- Opening Delimiter -

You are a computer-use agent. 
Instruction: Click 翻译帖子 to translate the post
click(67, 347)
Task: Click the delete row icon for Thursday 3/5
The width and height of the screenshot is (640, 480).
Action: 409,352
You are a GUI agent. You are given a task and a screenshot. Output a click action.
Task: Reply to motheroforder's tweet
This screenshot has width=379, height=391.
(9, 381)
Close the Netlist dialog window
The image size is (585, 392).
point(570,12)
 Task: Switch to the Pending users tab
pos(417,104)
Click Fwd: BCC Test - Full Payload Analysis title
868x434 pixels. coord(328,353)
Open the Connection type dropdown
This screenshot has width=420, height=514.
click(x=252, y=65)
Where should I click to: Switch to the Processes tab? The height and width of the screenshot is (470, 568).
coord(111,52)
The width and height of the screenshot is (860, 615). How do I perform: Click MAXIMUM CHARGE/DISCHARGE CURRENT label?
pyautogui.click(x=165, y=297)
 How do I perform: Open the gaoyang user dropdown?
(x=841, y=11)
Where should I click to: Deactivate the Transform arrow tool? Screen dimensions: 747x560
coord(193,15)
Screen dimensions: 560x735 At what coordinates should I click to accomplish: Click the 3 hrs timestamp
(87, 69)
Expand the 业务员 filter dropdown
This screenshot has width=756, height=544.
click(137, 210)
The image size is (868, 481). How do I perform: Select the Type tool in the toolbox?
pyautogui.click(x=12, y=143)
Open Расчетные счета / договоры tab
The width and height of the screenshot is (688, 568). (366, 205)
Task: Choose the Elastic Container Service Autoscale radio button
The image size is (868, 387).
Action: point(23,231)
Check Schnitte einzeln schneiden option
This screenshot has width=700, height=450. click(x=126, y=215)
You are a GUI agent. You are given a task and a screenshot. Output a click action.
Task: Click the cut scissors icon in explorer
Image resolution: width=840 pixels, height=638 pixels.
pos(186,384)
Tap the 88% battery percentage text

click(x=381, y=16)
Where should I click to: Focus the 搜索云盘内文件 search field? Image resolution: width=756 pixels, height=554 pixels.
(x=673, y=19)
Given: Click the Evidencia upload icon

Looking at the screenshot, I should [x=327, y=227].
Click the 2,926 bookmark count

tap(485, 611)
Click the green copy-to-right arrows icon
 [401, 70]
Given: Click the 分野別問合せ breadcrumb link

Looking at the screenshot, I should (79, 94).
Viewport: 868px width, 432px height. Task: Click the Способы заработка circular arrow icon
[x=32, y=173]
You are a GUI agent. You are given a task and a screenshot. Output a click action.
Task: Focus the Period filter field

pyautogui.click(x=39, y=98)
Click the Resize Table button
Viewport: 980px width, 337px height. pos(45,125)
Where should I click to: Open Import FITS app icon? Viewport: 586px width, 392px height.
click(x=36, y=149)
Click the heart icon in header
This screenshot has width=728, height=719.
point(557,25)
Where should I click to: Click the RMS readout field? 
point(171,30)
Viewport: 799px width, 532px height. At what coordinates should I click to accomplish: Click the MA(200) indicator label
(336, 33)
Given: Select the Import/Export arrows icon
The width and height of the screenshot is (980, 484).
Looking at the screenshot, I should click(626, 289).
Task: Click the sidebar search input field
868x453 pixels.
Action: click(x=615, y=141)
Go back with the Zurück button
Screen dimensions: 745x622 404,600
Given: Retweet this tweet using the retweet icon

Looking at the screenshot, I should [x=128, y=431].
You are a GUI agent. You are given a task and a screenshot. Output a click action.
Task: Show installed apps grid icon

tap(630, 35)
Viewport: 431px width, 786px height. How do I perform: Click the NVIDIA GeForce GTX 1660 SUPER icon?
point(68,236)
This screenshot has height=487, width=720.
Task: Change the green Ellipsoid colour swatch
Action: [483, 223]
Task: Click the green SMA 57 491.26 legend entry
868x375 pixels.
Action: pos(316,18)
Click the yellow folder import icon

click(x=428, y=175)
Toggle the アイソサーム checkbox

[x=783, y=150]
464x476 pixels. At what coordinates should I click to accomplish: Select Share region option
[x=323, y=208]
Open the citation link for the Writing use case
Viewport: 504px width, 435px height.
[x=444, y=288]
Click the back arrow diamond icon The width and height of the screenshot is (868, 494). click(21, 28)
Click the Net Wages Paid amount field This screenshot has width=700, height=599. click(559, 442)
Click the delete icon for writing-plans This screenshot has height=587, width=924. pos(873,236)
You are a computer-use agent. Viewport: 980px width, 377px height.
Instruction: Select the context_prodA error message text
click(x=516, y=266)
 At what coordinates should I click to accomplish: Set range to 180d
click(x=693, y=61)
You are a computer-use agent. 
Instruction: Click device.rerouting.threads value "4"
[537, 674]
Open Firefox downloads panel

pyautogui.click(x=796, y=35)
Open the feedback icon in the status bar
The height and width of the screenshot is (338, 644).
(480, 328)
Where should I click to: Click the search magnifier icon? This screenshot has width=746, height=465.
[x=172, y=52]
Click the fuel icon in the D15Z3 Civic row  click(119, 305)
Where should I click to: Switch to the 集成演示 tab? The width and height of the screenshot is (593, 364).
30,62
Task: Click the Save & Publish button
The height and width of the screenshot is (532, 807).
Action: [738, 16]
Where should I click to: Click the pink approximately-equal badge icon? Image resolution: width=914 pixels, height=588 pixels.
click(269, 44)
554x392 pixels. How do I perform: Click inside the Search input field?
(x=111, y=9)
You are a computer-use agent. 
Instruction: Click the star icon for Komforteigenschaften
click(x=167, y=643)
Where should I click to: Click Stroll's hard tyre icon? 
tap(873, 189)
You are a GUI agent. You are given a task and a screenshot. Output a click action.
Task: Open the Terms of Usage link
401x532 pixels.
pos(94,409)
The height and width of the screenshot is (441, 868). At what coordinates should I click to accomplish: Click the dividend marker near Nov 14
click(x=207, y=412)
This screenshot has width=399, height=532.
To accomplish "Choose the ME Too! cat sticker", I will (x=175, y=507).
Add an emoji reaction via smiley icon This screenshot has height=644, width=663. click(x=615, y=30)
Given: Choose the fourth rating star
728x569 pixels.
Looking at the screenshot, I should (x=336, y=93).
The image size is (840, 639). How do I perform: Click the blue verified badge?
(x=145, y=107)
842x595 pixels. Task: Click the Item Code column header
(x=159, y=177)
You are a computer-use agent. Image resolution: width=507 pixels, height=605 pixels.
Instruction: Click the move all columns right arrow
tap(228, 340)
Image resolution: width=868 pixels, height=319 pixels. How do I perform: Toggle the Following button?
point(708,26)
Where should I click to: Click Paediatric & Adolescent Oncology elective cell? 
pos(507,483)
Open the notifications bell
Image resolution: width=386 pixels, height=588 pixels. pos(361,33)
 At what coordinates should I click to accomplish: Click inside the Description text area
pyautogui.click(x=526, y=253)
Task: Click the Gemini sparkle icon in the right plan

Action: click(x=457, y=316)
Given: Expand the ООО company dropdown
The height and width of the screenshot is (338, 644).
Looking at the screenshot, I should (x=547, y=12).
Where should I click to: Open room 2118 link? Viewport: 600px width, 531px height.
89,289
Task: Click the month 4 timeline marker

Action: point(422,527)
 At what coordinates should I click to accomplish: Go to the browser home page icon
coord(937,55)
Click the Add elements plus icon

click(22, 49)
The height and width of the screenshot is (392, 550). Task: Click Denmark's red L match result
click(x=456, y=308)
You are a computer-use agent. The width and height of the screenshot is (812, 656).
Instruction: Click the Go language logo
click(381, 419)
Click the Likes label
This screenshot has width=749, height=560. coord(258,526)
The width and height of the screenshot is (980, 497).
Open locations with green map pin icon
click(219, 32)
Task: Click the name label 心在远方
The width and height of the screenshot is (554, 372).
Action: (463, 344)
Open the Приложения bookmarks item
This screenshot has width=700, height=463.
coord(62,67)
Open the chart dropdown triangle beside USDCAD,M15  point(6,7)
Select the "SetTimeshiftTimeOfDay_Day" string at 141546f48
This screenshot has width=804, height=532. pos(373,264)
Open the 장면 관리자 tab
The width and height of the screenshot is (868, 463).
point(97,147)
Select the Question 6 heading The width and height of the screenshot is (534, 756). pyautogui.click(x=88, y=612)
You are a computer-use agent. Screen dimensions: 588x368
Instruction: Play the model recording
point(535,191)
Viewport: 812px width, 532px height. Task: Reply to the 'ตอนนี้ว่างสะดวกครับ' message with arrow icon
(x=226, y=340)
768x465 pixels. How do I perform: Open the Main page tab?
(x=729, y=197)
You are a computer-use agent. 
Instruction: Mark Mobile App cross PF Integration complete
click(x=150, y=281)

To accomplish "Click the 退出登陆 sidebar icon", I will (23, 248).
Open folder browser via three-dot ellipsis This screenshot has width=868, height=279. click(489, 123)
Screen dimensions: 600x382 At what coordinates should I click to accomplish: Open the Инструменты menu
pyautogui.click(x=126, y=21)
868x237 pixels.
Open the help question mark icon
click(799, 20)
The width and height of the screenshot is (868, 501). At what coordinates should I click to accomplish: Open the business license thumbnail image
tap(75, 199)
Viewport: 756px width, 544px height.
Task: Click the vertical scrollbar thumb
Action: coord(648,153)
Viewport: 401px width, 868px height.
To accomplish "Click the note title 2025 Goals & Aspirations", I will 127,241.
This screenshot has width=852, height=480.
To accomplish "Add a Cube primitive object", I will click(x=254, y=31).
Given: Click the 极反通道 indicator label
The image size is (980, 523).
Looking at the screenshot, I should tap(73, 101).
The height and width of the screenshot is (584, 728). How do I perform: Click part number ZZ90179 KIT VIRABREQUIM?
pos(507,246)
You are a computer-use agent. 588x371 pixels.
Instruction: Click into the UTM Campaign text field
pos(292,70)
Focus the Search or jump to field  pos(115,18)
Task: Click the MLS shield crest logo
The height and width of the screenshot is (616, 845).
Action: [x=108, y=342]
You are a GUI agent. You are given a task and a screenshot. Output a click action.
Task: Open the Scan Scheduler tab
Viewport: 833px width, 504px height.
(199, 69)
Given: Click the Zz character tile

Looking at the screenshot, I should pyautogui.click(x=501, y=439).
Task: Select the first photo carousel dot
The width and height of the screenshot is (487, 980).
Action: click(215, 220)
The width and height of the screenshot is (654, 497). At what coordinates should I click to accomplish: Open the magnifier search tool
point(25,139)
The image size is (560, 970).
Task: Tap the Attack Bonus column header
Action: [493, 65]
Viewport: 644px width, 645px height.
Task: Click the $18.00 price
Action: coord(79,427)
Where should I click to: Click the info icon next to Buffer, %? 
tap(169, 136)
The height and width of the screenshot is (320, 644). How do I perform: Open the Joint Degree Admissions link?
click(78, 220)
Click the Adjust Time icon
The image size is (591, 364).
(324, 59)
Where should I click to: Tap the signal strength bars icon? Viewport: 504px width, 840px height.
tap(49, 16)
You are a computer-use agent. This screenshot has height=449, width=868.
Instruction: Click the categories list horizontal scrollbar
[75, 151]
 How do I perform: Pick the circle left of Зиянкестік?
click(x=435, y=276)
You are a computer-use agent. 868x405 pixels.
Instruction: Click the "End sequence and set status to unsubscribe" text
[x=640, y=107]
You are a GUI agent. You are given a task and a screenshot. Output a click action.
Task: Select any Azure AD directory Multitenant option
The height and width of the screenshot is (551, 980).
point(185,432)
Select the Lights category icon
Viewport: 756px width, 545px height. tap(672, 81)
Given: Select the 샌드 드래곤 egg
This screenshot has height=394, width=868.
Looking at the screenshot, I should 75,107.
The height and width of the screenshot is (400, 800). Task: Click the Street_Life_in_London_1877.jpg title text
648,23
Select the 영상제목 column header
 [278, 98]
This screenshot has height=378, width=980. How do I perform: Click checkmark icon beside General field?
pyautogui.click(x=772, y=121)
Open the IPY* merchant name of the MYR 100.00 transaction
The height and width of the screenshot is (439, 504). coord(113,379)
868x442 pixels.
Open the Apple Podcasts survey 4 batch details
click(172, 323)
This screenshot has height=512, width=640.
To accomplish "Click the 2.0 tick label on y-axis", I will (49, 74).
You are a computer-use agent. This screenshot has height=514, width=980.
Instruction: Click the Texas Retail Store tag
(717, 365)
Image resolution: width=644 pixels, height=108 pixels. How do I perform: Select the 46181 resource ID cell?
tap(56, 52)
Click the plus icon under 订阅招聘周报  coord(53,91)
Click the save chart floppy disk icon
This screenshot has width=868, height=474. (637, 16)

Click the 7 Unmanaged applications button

- Closing Delimiter -

§ **Aim of the exercise**:
Report the count of lines in the listing above that include "delete", and nothing more.

§ **Output for this exercise**:
2